Gartner and REST

, Nov 20, 2008

Finally, it seems Gartner starts recommending REST ("WOA") officially. Nick Gall writes:

Because of such consensus, the note can put forward Gartner positions such as:

  • Interfaces based on WS-* specifications should be constrained by WOA, especially the generic interface constraints.
  • More often than not, the WS-* protocol toolkit is unconsciously misused to create needlessly specialized interfaces.
  • Application neutrality should be the principal goal of an interface, and implementation neutrality should be a secondary goal.

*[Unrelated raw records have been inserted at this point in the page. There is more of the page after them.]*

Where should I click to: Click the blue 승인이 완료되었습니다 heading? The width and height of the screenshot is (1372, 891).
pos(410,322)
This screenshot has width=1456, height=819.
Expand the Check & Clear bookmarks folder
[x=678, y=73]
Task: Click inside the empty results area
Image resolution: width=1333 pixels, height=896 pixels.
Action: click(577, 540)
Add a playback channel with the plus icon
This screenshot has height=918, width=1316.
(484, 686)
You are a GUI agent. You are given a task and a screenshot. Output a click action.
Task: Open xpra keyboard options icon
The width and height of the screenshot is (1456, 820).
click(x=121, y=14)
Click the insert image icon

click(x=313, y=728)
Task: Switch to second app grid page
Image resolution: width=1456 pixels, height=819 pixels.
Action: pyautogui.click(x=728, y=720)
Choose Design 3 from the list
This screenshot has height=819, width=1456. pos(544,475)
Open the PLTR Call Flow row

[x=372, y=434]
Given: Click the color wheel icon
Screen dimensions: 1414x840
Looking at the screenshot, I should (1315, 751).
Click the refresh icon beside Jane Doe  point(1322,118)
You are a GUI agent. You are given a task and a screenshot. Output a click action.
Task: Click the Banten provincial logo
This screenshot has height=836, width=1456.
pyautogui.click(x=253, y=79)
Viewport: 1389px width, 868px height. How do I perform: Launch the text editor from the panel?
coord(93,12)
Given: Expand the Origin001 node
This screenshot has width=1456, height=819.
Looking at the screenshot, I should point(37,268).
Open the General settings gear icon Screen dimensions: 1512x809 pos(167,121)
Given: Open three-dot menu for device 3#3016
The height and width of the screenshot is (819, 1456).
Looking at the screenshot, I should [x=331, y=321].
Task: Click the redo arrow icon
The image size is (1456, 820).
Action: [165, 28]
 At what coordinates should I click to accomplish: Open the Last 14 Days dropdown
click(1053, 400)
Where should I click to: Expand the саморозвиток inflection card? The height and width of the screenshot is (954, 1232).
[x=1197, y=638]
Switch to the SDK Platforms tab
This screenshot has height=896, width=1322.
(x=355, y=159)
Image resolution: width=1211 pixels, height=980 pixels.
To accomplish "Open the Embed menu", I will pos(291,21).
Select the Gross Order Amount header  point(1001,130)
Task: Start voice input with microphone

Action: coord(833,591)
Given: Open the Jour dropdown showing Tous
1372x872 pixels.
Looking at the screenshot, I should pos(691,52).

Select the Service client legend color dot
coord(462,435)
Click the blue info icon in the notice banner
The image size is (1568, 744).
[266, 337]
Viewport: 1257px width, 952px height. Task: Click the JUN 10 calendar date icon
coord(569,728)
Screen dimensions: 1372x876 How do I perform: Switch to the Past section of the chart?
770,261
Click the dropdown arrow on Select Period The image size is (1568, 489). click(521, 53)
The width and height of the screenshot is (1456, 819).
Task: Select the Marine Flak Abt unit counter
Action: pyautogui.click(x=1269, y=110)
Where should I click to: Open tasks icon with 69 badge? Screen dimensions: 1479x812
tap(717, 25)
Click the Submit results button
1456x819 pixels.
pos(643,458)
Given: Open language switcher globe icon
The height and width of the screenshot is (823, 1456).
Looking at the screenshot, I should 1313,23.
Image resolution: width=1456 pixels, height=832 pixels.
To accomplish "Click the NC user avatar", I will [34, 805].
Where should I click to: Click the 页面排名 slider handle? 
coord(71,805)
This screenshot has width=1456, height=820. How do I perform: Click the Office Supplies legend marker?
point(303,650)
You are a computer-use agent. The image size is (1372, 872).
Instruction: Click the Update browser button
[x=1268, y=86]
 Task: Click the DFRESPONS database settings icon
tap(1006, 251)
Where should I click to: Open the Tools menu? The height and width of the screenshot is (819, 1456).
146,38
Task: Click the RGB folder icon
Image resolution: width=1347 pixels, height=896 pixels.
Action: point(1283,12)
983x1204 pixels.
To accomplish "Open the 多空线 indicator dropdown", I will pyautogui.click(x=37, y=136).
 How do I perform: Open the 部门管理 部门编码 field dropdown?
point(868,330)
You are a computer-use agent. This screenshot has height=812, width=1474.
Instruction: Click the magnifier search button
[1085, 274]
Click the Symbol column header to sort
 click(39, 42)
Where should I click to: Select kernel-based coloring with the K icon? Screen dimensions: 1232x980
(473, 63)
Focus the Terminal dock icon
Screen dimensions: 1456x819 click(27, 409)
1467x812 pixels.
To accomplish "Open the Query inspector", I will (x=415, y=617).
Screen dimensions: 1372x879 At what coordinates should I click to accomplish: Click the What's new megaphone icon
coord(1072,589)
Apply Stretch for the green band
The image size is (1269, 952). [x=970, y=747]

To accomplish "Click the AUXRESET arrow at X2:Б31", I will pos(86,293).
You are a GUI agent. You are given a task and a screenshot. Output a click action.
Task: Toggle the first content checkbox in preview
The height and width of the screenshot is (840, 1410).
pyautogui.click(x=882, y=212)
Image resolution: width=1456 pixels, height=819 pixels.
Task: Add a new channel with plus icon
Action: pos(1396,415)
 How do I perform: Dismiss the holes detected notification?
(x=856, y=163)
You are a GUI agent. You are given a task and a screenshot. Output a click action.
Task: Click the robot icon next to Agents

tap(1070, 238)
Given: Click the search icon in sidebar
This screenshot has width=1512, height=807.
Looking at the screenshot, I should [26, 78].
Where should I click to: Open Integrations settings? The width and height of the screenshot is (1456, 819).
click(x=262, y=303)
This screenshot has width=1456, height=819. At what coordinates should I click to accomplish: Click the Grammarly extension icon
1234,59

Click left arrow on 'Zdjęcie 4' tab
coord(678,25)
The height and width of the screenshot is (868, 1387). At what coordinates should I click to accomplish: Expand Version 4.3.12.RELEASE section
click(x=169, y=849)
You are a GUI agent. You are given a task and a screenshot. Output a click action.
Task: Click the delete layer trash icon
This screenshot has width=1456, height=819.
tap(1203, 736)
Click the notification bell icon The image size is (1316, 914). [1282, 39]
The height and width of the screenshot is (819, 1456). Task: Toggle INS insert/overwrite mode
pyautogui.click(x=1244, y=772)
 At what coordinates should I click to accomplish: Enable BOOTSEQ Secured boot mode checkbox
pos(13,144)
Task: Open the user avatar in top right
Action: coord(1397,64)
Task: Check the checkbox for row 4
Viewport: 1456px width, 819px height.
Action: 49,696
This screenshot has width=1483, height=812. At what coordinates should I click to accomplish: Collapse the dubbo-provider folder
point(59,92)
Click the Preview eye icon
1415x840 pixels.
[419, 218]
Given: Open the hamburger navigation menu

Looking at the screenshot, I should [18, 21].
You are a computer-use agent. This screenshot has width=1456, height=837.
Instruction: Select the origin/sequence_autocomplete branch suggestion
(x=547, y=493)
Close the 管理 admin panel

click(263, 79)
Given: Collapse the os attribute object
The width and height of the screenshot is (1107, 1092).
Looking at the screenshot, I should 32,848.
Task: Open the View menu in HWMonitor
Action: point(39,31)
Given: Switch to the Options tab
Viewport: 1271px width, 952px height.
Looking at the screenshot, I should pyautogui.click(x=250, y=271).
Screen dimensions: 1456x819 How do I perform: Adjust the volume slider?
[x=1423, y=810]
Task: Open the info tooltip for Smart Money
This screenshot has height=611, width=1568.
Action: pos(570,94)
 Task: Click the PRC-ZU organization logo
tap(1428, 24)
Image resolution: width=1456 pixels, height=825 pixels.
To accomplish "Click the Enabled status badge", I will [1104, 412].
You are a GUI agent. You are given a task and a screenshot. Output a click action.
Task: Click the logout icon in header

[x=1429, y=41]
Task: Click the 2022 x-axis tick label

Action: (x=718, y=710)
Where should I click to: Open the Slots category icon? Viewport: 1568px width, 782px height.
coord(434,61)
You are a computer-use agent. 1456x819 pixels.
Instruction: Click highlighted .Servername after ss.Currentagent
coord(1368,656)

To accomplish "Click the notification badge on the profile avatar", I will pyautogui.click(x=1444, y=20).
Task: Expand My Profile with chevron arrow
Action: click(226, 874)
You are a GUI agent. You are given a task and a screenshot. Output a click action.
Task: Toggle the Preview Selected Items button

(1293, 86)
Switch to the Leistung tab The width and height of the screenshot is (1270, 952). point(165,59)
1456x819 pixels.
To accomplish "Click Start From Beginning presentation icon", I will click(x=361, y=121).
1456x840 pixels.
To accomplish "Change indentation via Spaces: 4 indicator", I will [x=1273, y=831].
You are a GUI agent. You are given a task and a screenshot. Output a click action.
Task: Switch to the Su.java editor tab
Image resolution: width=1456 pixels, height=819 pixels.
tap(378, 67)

While I can’t share the entire note with the blogosphere, I can share a couple of highlights — first and foremost the official Gartner definition of Web-Oriented Architecture:

WOA is an architectural substyle of SOA that integrates systems and users via a web of globally linked hypermedia based on the architecture of the Web. This architecture emphasizes generality of interfaces (UIs and APIs) to achieve global network effects through five fundamental generic interface constraints:

  1. Identification of resources
  2. Manipulation of resources through representations
  3. Self-descriptive messages
  4. Hypermedia as the engine of application state
  5. Application neutrality

It's great to see this because it will definitely raise awareness about REST – whatever it's called – in large enterprises that are influenced by Gartner (i.e., almost all of them). I don't really buy the "WOA is different because it adds a fifth constraint" idea, but it's obvious that Gartner needs to continue inventing new terms to be innovative :-)

On November 20, 2008 9:32 AM, Martin Probst said:

See for an explanation of all Gartner related activity…

On November 20, 2008 9:38 AM, Stefan Tilkov Author Profile Page said:

Thanks, that made my day. Also note

On November 20, 2008 2:19 PM, said:

“I don’t really buy the “WOA is different because it adds a fifth constraint” idea, but it’s obvious that Gartner needs to continue inventing new terms to be innovative :-)”

This seems to happen with every good idea and I do think it does damage. In RESTs case we now have the “Web” style that Webber and others have been talking about, ROA and now WOA. Plus we have the vendor view of REST which from what I’ve seen has nothing to do with the core ideas.

Personally I don’t mind having multiple terms, as long as there’s a reason for the change of emphasis/language and the differences are explained but it will just lead to confusion. Not sure thats what is going on here though.

To be fair though as an active REST watcher I can say that it has left itself open to this, not entirely sure the message that REST practitioners have put out to the wider community has been coherent and suited to drawing people in and it looks like others have moved in to fill in the gap.